Também está sendo investigado se há diferenças no efeito sobre o útero em mulheres submetidas à terapia hormonal com estrogênios associada à medroxiprogesterona e com o raloxifeno. Depois de um ano de tratamento, o tamanho do útero não se modificou entre as mulheres tratadas com raloxifeno, ao passo que houve aumento significativo nas mulheres que receberam terapia de reposição hormonal. Com respeito à espessura do endométrio, no final do primeiro ano de tratamento foi observado aumento significativamente maior entre as mulheres que receberam terapia de reposição hormonal em relação às que receberam raloxifeno. Foi efetuada biópsia de endométrio em 43 pacientes do grupo raloxifeno que, no início do estudo, tinham endométrio atrófico inativo. No período citado, todas conservavam as mesmas características histológicas. Ao contrário, dentre as 37 pacientes do grupo da terapia de reposição hormonal com atrofia endometrial basal, 12 apresentaram mudanças proliferativas e pólipos uterinos. Os resultados parciais desses estudos indicam que o emprego do raloxifeno é muito seguro com relação aos efeitos estrogênicos sobre o endométrio(1,16). Esses resultados coincidem com os achados do estudo aqui apresentado.
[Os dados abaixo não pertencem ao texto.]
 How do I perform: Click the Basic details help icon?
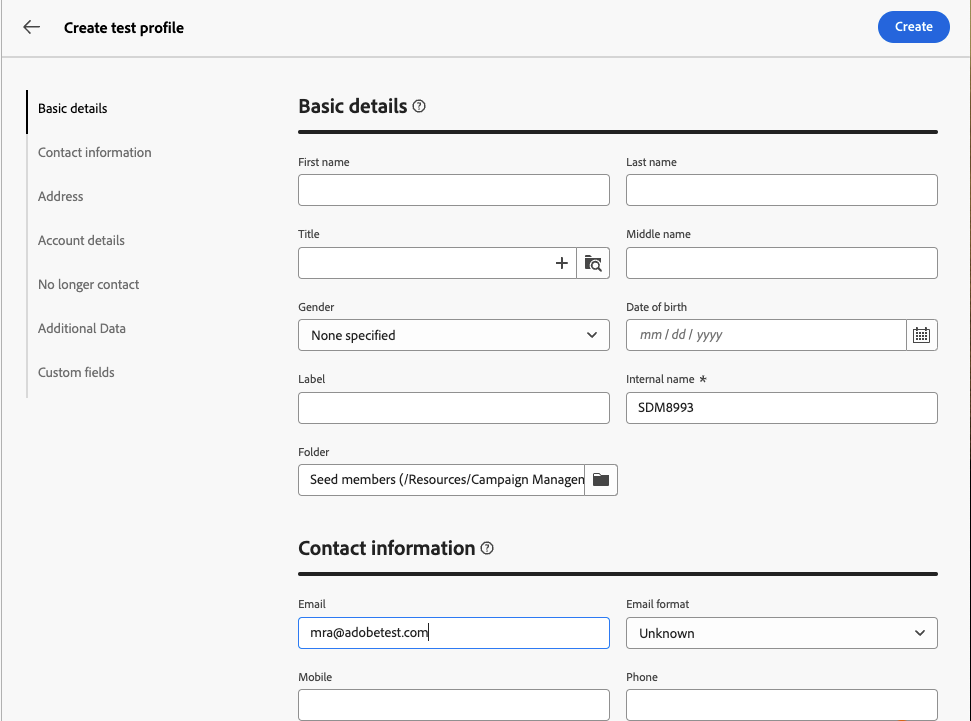(419, 106)
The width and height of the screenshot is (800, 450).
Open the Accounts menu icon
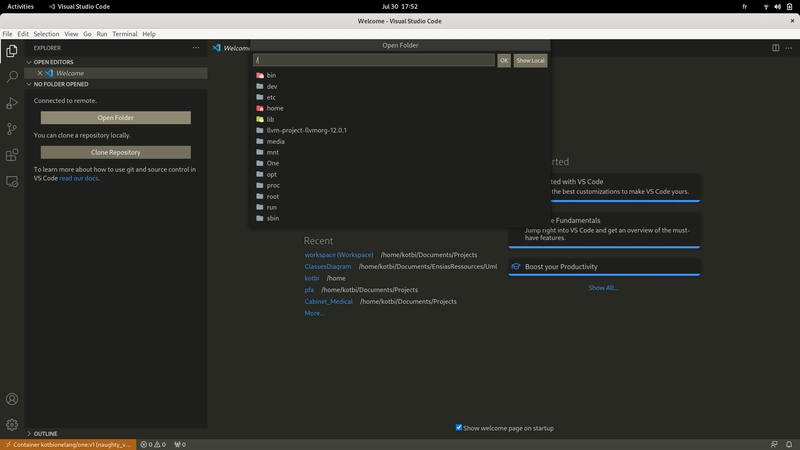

Um grande estudo multicêntrico realizado no Canadá, Estados Unidos, Bélgica, Dinamarca avaliou durante cinco anos o uso de raloxifeno em pacientes menopausadas, mostrando preservação da densidade mineral óssea, redução significativa da progressão da osteoporose, efeitos antiproliferativos sobre a mama e a nãoassociação com o aumento das taxas de sangramento vaginal, hiperplasia endometrial ou carcinoma endometrial quando comparadas com o grupo placebo(6,17)

CONCLUSÕES

No presente estudo não ocorreram evidências histopatológicas de estímulo endometrial nas pacientes menopausadas usuárias de raloxifeno, tendo sido observado, inclusive, que em 68% dos casos houve menor efeito estrogênico em nível endometrial.